**TASK INSTRUCTIONS**
Only one span of the listing below is wanted: the lines from the one with "Ο ΛΟΓΑΡΙΑΣΜΟΣ ΜΟΥ (640, 824)" through the one with "ΕΞΥΠΗΡΕΤΗΣΗ ΠΕΛΑΤΩΝ", reproduced exactly, both ends kept.

**INFORMATION**
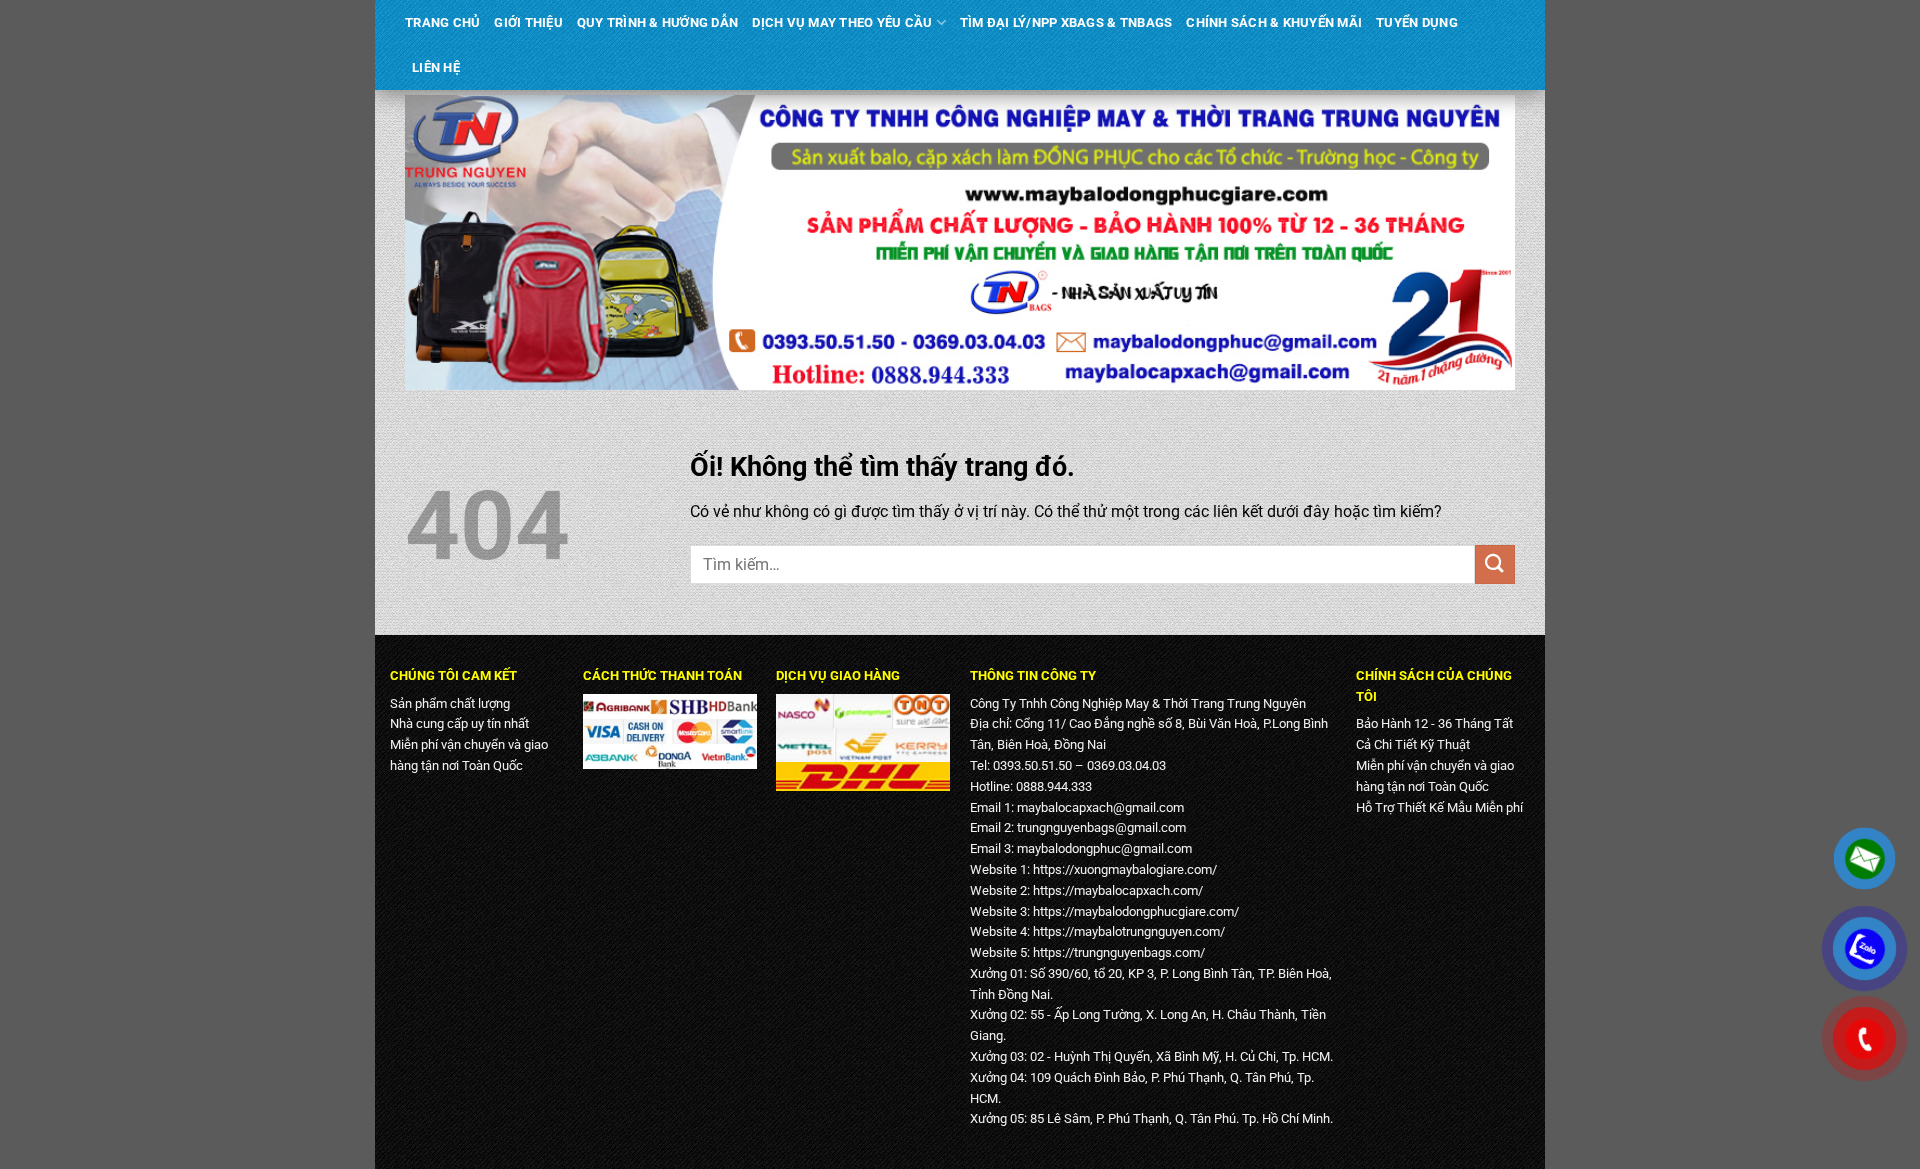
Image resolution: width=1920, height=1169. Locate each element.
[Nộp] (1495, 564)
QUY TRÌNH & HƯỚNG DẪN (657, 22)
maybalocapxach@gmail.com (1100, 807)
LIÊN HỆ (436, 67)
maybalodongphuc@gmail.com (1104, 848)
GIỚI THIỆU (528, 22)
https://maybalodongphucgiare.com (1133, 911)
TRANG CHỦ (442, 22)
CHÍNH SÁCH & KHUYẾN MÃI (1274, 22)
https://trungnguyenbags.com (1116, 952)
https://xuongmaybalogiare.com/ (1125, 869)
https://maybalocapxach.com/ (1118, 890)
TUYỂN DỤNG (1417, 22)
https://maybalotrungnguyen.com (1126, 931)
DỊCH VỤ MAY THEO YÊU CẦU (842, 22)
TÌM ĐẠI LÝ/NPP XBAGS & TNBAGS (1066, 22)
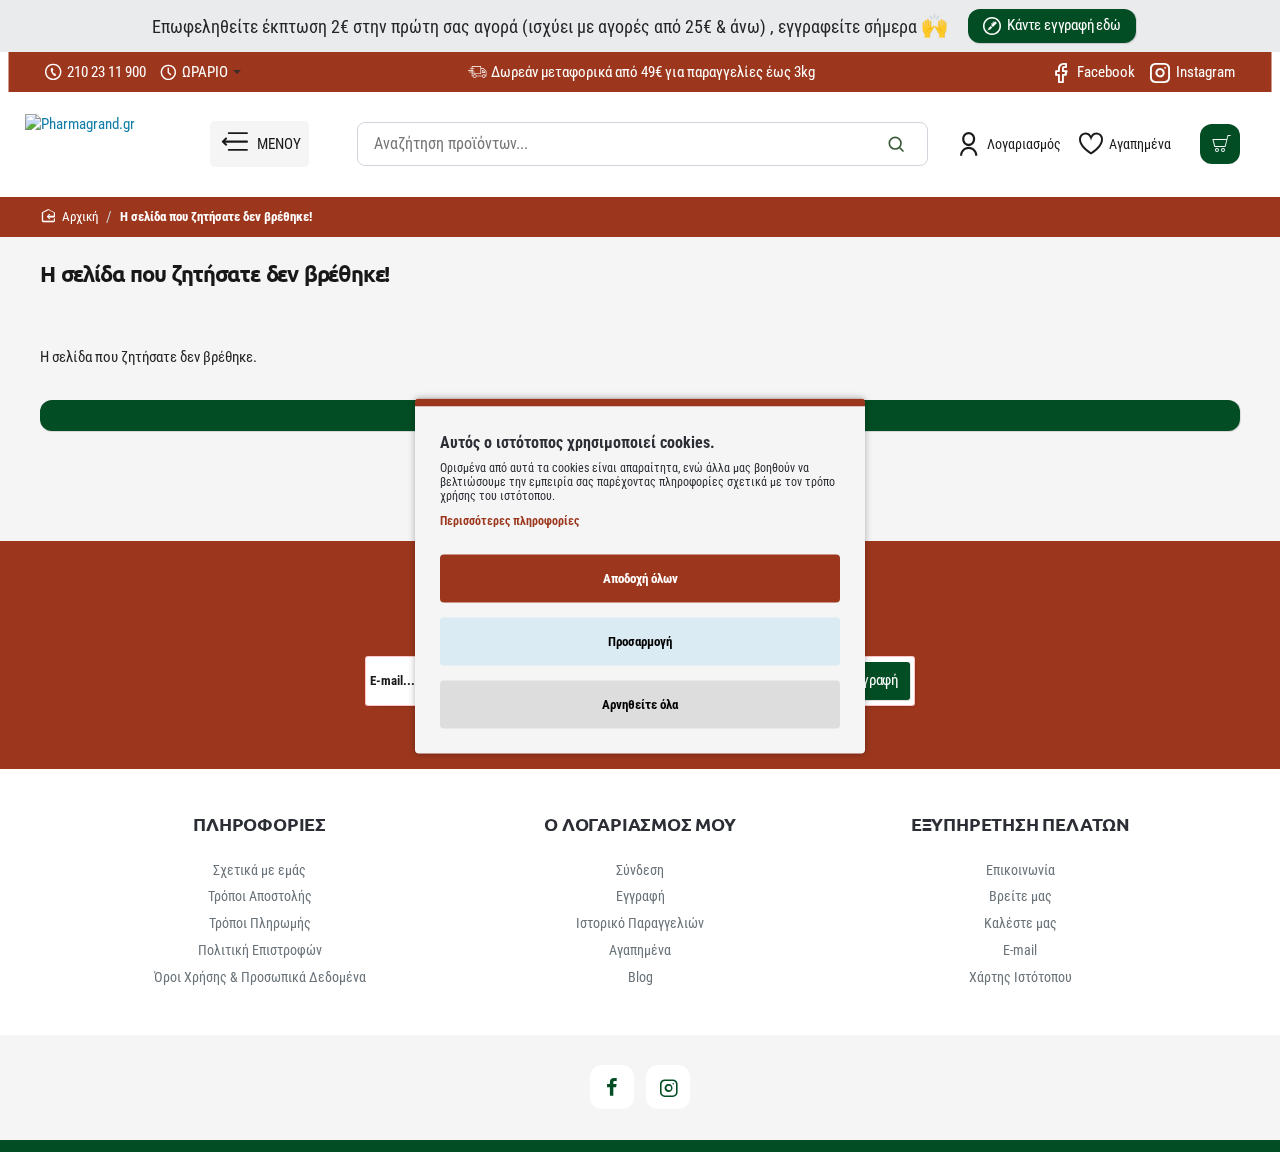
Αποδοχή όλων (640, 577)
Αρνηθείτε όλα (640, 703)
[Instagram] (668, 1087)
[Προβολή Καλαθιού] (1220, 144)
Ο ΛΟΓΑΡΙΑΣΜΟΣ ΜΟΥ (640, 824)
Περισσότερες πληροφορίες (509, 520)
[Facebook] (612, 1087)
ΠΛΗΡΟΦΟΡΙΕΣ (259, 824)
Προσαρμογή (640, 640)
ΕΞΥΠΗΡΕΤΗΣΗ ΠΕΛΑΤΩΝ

...

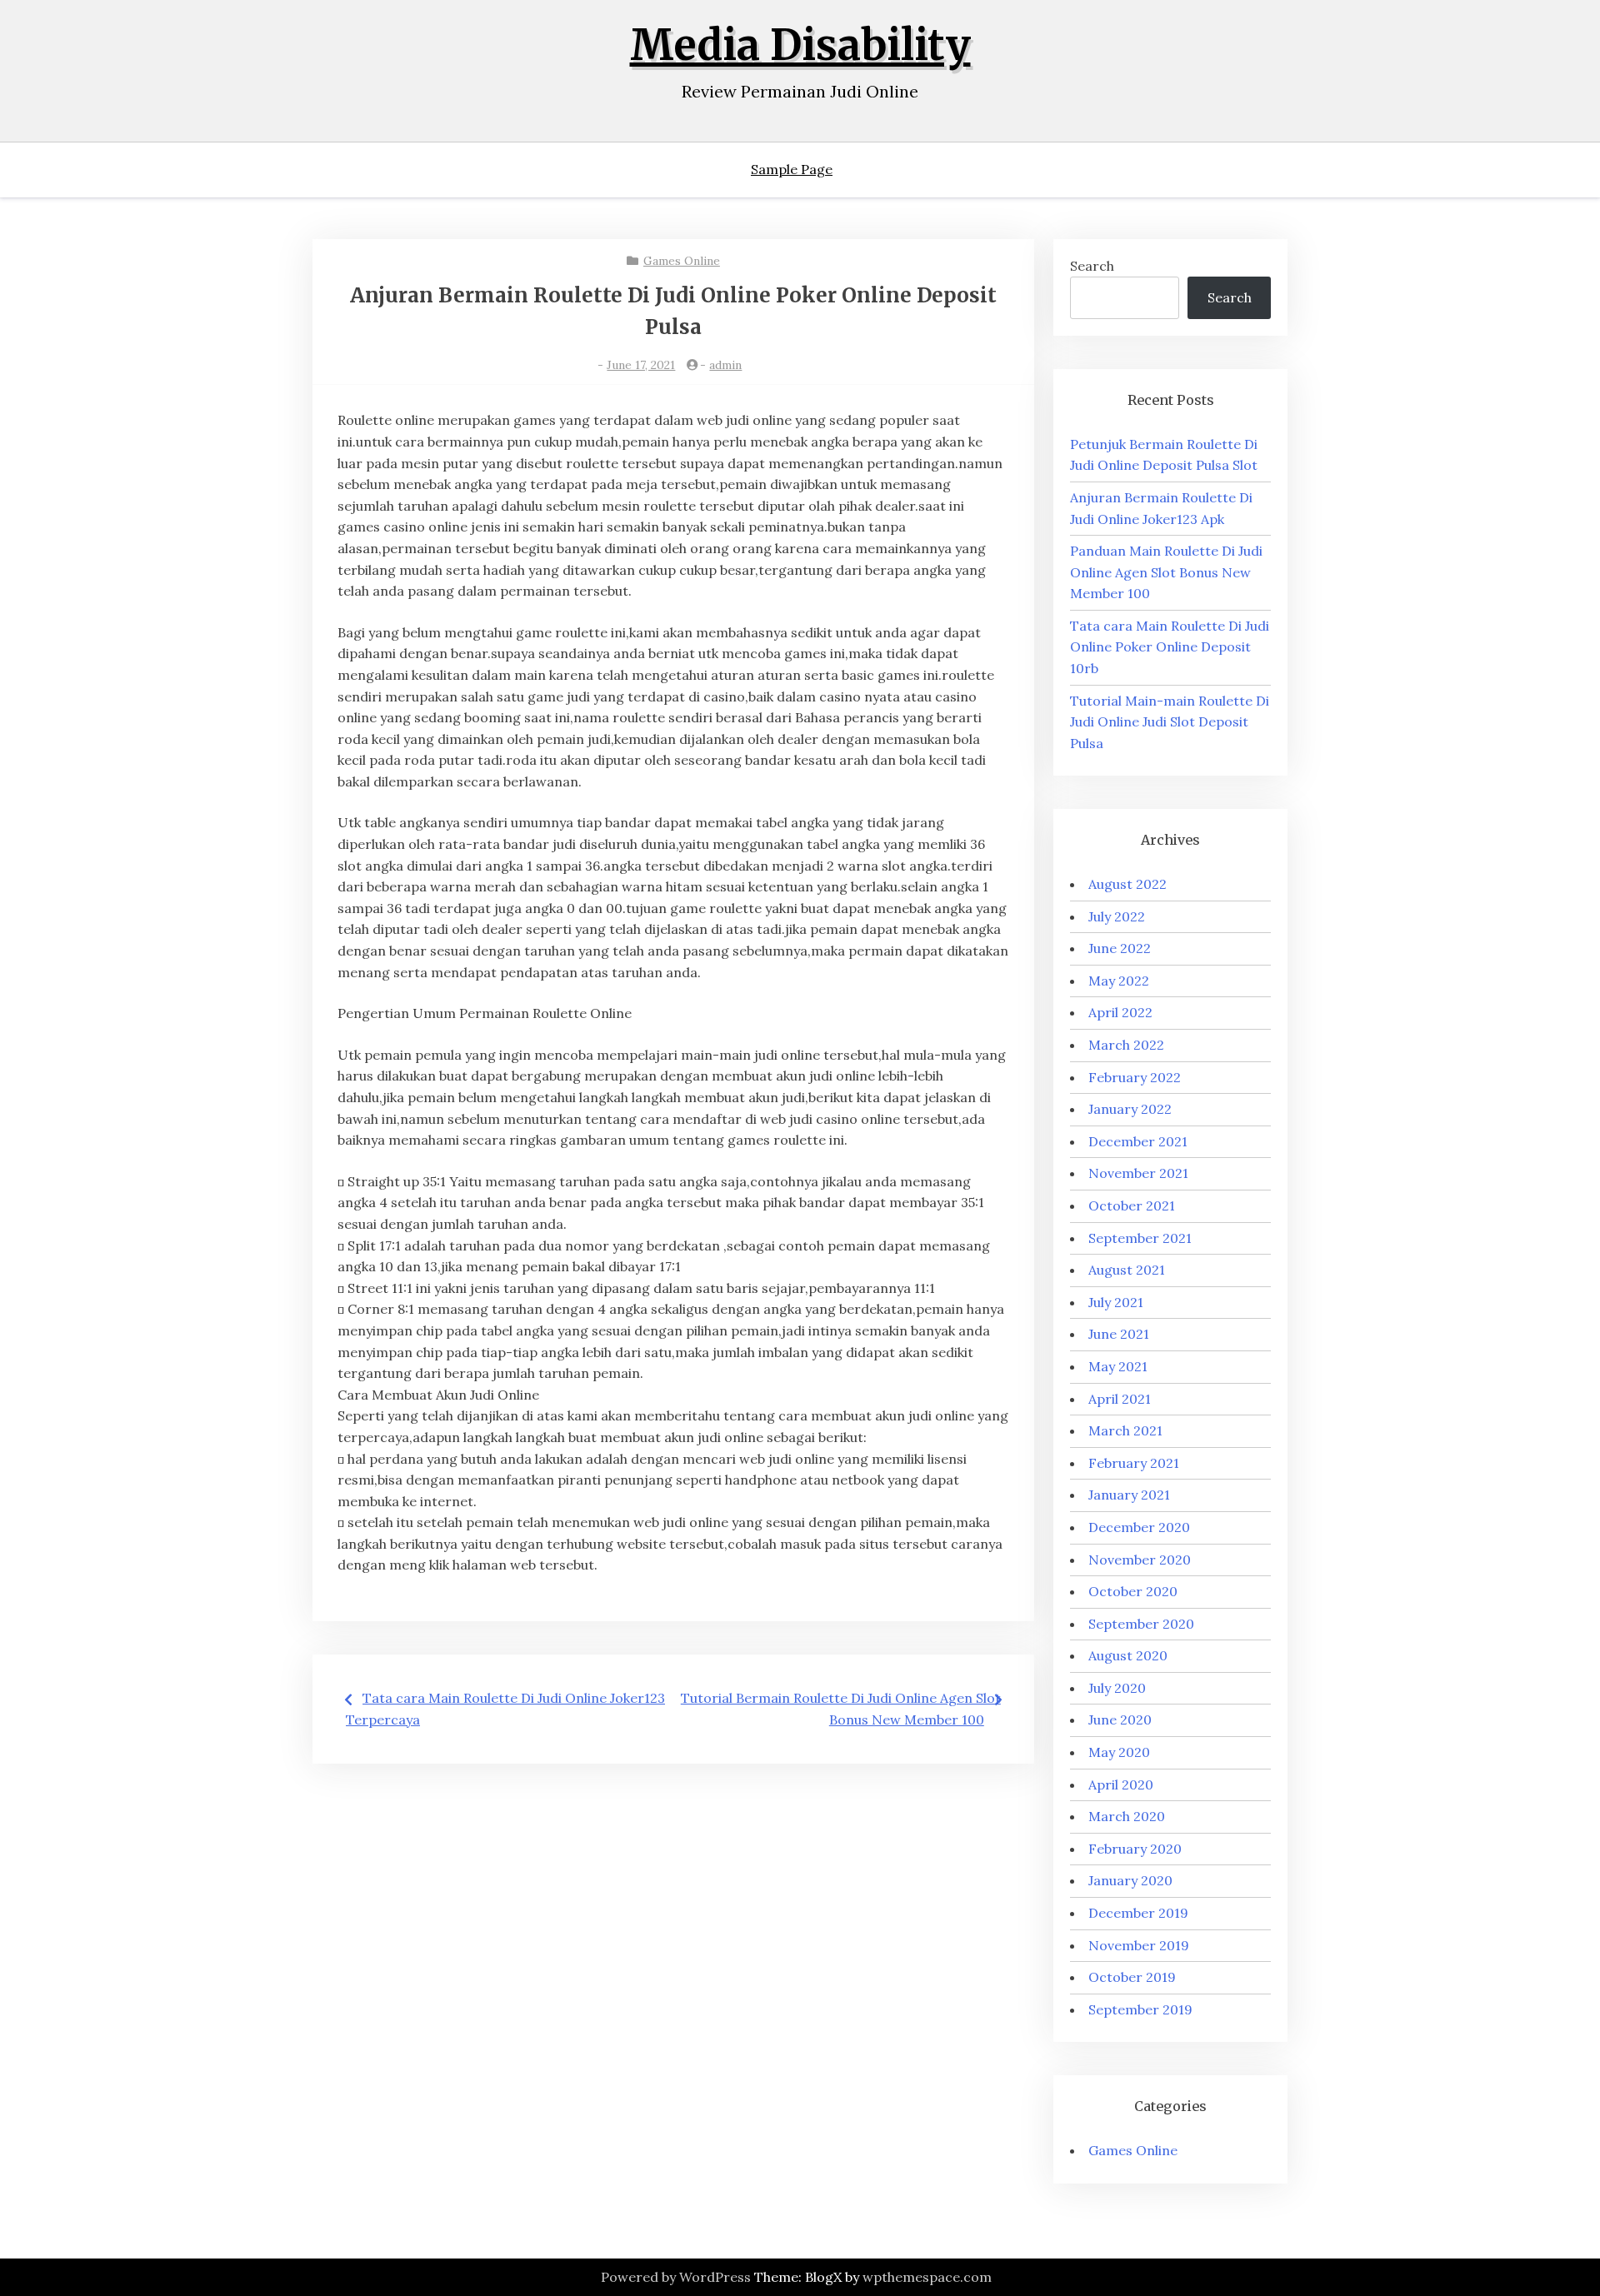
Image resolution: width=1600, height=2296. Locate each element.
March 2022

**ANSWER SECTION**
Ο ΛΟΓΑΡΙΑΣΜΟΣ ΜΟΥ (640, 824)
Περισσότερες πληροφορίες (509, 520)
[Facebook] (612, 1087)
ΠΛΗΡΟΦΟΡΙΕΣ (259, 824)
Προσαρμογή (640, 640)
ΕΞΥΠΗΡΕΤΗΣΗ ΠΕΛΑΤΩΝ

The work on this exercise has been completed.